(The records begins)
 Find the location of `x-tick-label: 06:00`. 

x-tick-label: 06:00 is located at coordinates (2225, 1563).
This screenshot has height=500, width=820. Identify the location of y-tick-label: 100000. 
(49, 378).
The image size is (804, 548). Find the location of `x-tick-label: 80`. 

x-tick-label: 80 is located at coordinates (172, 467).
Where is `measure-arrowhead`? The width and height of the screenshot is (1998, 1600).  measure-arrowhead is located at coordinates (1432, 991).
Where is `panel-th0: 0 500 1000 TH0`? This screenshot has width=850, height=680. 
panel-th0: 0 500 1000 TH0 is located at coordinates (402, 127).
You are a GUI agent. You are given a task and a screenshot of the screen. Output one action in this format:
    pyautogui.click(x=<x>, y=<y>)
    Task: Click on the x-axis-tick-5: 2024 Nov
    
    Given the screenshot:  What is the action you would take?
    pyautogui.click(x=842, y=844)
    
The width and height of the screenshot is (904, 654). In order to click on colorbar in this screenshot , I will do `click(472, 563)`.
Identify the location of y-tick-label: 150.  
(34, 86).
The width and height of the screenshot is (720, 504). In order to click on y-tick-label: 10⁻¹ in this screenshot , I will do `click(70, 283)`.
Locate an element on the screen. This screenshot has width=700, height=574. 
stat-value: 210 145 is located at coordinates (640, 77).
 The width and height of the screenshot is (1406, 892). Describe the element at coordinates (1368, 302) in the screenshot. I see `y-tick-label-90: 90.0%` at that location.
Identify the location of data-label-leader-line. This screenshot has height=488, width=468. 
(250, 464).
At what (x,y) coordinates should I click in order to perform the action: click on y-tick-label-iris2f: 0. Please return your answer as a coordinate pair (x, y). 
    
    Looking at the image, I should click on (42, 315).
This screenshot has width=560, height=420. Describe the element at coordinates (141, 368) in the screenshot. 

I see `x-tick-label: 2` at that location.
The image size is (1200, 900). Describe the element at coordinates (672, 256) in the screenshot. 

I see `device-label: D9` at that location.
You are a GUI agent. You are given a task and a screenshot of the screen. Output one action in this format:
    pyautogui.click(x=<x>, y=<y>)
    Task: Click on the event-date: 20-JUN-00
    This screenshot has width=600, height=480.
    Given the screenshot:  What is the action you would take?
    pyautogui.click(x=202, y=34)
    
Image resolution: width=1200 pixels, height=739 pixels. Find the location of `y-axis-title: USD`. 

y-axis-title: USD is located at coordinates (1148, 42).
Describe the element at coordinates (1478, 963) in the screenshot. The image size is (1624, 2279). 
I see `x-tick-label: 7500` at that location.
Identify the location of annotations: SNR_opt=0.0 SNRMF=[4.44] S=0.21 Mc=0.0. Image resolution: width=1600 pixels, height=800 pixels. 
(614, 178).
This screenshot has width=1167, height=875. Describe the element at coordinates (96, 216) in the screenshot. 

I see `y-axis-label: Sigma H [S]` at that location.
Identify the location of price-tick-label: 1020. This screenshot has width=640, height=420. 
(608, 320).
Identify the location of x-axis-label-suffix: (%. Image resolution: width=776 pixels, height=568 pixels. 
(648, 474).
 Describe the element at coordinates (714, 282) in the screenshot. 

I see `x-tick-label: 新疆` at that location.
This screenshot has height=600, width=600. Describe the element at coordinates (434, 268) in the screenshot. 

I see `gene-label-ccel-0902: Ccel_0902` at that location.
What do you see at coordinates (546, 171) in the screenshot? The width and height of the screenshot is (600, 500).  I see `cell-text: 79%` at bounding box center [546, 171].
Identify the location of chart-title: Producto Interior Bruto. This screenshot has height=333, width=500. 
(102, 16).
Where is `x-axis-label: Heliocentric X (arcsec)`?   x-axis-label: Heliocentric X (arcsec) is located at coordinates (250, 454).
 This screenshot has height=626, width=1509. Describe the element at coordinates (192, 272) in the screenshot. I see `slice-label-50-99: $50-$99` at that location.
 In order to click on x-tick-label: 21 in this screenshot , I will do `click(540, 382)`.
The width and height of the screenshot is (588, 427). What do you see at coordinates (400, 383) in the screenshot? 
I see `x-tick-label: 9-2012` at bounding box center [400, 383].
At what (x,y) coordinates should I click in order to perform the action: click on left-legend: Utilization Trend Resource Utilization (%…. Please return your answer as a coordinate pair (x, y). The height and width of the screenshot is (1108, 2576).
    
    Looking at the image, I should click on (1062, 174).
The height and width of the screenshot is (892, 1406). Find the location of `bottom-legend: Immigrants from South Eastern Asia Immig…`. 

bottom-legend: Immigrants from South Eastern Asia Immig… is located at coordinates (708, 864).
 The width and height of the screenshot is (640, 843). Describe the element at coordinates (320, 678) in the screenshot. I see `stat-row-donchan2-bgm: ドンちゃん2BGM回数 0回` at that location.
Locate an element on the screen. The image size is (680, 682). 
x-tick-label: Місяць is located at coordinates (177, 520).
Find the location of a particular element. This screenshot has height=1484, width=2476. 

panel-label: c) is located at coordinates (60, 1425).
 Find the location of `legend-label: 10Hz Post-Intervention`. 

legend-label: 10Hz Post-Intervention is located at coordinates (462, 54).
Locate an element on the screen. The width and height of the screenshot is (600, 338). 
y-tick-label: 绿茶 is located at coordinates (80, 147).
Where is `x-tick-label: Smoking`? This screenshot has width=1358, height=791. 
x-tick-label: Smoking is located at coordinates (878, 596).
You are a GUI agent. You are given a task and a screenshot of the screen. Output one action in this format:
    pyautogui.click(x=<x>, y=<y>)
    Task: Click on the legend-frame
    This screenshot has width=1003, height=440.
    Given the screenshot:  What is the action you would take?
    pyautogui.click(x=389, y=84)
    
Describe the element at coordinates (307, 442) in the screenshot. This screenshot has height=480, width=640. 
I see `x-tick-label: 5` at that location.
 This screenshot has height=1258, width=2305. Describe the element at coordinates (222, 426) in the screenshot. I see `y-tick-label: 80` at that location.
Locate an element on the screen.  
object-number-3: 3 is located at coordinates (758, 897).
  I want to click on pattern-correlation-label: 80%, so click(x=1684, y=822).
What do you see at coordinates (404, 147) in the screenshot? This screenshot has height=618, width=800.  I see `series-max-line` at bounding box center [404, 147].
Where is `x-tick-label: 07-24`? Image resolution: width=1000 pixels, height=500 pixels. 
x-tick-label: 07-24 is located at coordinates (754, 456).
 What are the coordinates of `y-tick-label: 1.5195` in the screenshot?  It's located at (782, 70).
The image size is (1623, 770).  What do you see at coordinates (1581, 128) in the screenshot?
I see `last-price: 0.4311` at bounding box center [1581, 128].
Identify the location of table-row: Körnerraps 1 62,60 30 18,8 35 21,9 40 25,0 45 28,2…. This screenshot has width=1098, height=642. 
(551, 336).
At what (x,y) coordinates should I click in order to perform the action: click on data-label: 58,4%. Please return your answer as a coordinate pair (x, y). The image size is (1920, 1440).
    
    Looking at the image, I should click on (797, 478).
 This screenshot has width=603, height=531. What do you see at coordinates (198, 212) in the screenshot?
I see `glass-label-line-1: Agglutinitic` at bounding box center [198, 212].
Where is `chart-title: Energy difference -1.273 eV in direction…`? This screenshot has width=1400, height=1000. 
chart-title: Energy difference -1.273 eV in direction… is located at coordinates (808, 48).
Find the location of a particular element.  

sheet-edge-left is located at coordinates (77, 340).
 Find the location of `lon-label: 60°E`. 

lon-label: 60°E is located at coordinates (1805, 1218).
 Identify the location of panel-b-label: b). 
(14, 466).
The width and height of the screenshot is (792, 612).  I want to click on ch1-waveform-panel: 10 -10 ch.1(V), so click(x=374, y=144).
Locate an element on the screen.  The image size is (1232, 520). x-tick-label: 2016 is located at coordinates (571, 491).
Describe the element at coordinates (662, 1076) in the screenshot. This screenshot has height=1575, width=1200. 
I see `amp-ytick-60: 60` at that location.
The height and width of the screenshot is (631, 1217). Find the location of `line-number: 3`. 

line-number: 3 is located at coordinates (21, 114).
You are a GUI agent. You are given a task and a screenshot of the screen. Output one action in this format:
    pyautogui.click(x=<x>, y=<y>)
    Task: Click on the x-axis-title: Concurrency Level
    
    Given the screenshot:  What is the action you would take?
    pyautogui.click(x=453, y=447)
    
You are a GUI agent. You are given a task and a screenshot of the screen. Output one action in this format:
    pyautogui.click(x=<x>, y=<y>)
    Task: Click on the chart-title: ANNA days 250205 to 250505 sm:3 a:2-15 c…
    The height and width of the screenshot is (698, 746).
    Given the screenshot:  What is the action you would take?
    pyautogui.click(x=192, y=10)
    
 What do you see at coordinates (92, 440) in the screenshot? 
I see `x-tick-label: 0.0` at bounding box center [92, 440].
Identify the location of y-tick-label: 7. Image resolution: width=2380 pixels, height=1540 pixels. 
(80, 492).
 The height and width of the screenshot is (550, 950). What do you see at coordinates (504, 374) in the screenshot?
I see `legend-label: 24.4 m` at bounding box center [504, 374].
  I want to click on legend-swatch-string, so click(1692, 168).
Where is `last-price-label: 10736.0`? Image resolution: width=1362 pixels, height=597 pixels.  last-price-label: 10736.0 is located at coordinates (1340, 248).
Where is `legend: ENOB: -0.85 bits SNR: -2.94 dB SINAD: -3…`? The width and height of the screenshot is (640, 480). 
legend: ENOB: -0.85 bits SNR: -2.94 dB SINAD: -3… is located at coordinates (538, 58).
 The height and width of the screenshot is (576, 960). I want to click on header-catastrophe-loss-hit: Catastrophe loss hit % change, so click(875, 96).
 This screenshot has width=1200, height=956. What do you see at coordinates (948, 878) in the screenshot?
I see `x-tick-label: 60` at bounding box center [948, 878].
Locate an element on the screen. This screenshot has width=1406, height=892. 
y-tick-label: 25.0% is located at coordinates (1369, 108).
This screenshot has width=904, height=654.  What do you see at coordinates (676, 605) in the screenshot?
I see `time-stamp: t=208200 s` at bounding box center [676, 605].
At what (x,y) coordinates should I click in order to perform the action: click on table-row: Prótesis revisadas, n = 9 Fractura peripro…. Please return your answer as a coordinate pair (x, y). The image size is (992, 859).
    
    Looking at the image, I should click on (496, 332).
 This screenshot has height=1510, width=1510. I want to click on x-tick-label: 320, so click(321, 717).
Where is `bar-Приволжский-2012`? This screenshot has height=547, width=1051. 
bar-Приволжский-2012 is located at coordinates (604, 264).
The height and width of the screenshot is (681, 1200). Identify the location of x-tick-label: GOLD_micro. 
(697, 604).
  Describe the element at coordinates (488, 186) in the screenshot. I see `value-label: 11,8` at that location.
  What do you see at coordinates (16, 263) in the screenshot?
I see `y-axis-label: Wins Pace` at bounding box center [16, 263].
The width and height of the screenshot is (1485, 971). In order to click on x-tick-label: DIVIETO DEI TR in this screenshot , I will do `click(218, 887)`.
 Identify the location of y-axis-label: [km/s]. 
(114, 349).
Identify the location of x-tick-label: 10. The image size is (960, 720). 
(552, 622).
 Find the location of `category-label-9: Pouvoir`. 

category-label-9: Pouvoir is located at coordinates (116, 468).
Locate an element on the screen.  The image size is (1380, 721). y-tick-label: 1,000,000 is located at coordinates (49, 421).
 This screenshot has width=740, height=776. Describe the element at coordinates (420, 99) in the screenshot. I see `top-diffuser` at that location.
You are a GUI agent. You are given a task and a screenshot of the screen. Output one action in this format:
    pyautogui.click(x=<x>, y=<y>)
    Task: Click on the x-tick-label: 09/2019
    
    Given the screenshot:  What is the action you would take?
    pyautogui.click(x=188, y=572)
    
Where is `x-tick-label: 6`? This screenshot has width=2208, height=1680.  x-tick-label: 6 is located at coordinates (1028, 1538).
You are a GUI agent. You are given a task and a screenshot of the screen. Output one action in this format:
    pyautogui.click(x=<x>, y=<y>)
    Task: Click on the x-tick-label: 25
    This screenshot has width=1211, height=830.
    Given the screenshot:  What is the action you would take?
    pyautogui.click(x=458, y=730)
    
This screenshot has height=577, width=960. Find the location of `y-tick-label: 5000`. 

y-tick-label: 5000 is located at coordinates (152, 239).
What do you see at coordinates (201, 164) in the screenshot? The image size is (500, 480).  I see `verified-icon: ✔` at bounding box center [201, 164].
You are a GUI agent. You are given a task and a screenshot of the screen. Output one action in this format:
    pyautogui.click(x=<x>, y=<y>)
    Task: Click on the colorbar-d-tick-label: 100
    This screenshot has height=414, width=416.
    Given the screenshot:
(The records ends)
§ **Problem**
Reproduce the listing word for word, from the line containing "What do you see at coordinates (546, 171)" down to the line containing "Looking at the image, I should click on (1062, 174).", both included.

§ **Response**
What do you see at coordinates (546, 171) in the screenshot? The width and height of the screenshot is (600, 500).  I see `cell-text: 79%` at bounding box center [546, 171].
Identify the location of chart-title: Producto Interior Bruto. This screenshot has height=333, width=500. 
(102, 16).
Where is `x-axis-label: Heliocentric X (arcsec)`?   x-axis-label: Heliocentric X (arcsec) is located at coordinates (250, 454).
 This screenshot has height=626, width=1509. Describe the element at coordinates (192, 272) in the screenshot. I see `slice-label-50-99: $50-$99` at that location.
 In order to click on x-tick-label: 21 in this screenshot , I will do `click(540, 382)`.
The width and height of the screenshot is (588, 427). What do you see at coordinates (400, 383) in the screenshot? 
I see `x-tick-label: 9-2012` at bounding box center [400, 383].
At what (x,y) coordinates should I click in order to perform the action: click on left-legend: Utilization Trend Resource Utilization (%…. Please return your answer as a coordinate pair (x, y). The height and width of the screenshot is (1108, 2576).
    
    Looking at the image, I should click on (1062, 174).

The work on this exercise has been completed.